- [Task to carry out]: In the entries below, identify every line with the string "will" and copy it.

- [Dataset items]:
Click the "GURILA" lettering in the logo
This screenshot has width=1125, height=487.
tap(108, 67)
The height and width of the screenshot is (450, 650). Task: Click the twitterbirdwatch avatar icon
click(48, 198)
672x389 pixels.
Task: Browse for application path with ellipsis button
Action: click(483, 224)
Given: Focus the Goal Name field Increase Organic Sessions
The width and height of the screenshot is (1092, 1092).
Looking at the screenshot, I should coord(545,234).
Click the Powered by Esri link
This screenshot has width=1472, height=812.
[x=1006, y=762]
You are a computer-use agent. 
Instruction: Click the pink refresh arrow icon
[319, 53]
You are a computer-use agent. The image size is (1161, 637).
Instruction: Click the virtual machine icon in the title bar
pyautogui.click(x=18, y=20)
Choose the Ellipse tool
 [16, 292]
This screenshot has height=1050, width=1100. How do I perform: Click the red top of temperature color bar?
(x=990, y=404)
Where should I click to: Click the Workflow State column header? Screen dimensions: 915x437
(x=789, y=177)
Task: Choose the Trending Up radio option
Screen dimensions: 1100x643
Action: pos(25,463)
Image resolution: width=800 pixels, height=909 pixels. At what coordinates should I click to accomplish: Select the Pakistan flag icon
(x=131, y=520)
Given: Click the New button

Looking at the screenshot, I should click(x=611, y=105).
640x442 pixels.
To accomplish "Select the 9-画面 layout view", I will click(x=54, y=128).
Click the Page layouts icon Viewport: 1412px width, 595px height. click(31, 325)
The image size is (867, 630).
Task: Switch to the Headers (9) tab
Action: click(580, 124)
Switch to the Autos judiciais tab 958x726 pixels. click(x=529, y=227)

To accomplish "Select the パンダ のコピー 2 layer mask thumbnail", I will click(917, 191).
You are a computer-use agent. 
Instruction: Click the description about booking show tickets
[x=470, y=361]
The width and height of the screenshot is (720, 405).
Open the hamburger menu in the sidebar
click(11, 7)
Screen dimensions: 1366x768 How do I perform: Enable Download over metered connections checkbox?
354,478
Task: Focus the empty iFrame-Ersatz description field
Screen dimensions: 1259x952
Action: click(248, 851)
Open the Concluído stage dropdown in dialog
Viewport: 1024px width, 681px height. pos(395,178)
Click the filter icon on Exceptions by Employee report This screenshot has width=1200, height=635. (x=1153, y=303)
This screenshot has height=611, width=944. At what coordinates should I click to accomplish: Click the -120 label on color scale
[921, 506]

- [Written reply]:
To accomplish "Select the 9-画面 layout view", I will click(x=54, y=128).
To accomplish "Select the パンダ のコピー 2 layer mask thumbnail", I will click(917, 191).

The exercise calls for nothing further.